--- begin Supplied text ---

Metadata-Version: 1.1
Name: wagtail-robots
Version: 0.1.0
Summary: Robots.txt exclusion for Wagtail, complementing Sitemaps.
Home-page: https://github.com/adrian-turjak/wagtail-robots/
Author: Adrian Turjak
Author-email: adriant@catalyst.net.nz
License: UNKNOWN
Description-Content-Type: UNKNOWN
Description: ==============
        Wagtail Robots
        ==============
        
        This is a basic Django application for Wagtail to manage robots.txt files
        following the `robots exclusion protocol`_, complementing the Django_
        `Sitemap contrib app`_.
        
        This started as a fork of `Django Robots`_ but because of the differences
        between the Django Admin and the Wagtail Admin, and other project requirements
        git history has not been retained.
        
        For installation instructions and configuration instructions, keep reading.
        
        .. _robots exclusion protocol: http://en.wikipedia.org/wiki/Robots_exclusion_standard
        .. _Django: http://www.djangoproject.com/
        .. _Sitemap contrib app: http://docs.djangoproject.com/en/dev/ref/contrib/sitemaps/
        .. _Django Robots: https://github.com/jazzband/django-robots
        
        Installation
        ============
        
        Use your favorite Python installer to install it from PyPI::
        
            pip install wagtail-robots
        
        Or get the source from the application site at::
        
            http://github.com/adrian-turjak/wagtail-robots/
        
        Then follow these steps:
        
        1. Add ``'robots'`` to your INSTALLED_APPS_ setting.

--- end Supplied text ---

▶ **Goals**:
1. Answer these from the wagtail-robots text:
(a) Who is listed as the author?
(b) Which project did this application start as a fork of?
(c) What should be added to the INSTALLED_APPS setting?
2. Return the passage of the wagtail-robots text between "Use your favorite" and "your INSTALLED_APPS_ setting.", inclusive, with no changes.
The data after this point is separate material and is not part of the wagtail-robots text.

--- begin Provided material ---

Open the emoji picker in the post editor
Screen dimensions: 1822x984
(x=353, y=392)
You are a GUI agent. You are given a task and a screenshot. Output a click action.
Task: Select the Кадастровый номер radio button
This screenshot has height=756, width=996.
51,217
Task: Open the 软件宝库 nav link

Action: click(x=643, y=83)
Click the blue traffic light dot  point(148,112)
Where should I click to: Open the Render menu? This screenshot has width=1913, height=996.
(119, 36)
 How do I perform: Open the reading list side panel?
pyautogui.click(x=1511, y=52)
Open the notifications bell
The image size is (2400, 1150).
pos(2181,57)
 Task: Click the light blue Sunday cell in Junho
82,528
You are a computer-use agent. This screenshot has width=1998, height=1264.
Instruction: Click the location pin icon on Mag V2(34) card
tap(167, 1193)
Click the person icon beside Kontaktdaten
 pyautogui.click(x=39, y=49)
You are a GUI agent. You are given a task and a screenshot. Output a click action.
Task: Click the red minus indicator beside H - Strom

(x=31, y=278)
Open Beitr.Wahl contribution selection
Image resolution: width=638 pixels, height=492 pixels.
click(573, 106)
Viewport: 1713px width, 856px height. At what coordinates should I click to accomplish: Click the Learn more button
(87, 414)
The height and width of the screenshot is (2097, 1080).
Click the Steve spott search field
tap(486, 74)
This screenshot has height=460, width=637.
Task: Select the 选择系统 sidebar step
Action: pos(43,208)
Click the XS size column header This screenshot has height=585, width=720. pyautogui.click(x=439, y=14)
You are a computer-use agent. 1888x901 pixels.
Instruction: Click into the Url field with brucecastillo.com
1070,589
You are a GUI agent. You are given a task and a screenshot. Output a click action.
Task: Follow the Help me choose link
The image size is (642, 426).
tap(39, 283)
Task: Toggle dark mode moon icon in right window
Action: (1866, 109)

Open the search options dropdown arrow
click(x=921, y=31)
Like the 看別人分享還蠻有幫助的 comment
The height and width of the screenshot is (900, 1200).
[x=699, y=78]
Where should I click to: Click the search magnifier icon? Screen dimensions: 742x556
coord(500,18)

--- end Provided material ---

▶ **Answers to the exercise**:
1.
(a) Adrian Turjak
(b) Django Robots
(c) 'robots'

2.
Use your favorite Python installer to install it from PyPI::
        
            pip install wagtail-robots
        
        Or get the source from the application site at::
        
            http://github.com/adrian-turjak/wagtail-robots/
        
        Then follow these steps:
        
        1. Add ``'robots'`` to your INSTALLED_APPS_ setting.